Try it —
Among the records below, determine how many lines have the word "Toggle" in them; output only the number.

Collection entries —
= Beginning of Section =
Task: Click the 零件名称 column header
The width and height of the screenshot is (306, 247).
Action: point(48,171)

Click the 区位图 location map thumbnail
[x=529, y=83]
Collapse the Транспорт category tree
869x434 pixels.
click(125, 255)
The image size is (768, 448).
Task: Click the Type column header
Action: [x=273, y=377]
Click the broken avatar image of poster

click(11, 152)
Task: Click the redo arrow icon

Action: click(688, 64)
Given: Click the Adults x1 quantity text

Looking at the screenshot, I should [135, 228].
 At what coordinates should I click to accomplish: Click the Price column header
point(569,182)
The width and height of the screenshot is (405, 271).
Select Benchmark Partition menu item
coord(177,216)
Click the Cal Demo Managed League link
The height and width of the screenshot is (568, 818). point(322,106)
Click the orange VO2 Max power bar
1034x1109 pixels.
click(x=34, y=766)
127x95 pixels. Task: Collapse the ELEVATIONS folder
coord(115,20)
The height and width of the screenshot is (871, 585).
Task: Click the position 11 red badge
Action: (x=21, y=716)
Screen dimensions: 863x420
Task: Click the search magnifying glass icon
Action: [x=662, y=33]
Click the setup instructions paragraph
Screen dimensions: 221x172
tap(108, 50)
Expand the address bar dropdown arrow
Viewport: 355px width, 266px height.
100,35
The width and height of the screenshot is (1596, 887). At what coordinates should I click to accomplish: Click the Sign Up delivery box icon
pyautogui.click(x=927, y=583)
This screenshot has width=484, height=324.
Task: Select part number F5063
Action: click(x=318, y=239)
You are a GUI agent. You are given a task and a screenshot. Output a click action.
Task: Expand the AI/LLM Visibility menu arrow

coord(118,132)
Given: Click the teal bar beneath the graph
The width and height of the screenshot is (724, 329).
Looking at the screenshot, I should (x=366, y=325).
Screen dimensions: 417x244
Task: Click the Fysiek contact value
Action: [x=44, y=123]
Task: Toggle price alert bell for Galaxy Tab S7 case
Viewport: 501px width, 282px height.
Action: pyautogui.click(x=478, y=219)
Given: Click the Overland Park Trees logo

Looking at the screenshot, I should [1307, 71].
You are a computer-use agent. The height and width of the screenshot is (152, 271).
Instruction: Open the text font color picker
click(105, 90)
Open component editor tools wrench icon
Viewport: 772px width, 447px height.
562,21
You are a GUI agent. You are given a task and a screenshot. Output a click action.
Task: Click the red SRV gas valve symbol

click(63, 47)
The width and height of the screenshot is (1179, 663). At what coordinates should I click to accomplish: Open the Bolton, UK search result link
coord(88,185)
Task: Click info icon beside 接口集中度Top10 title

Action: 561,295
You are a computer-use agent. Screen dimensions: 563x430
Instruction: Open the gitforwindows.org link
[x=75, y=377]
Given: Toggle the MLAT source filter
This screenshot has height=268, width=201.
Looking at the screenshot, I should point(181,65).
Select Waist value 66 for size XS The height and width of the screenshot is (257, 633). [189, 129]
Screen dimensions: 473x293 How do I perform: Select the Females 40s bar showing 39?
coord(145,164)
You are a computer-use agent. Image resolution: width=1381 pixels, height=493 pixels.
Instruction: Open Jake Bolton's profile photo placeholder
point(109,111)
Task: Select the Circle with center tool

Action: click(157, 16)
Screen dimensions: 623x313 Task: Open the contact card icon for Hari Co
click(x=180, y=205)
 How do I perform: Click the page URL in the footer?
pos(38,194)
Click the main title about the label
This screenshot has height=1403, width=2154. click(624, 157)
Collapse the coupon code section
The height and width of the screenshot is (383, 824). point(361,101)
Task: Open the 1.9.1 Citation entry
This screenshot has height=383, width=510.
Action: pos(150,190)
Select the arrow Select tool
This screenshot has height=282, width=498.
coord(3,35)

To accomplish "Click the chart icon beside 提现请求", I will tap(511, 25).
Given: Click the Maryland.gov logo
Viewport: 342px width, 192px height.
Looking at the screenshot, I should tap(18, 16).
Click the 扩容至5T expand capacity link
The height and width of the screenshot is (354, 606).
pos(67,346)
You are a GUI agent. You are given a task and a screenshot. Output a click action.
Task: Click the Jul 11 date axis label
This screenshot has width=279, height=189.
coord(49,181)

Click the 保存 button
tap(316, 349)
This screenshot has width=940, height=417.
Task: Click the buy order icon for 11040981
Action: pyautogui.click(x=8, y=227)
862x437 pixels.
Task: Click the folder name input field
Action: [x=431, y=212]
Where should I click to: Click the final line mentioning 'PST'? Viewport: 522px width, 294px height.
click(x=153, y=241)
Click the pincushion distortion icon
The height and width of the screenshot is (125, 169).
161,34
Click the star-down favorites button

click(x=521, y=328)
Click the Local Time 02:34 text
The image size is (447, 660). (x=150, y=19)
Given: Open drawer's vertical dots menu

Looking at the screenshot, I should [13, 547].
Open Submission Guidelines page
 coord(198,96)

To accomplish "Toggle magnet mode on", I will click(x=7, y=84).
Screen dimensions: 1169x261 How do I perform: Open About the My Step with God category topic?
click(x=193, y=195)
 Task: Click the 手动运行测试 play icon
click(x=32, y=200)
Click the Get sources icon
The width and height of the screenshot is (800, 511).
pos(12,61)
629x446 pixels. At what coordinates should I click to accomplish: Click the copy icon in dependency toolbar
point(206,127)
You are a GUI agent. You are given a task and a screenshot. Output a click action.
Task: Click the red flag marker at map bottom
= End of Section =
Output of the exercise —
3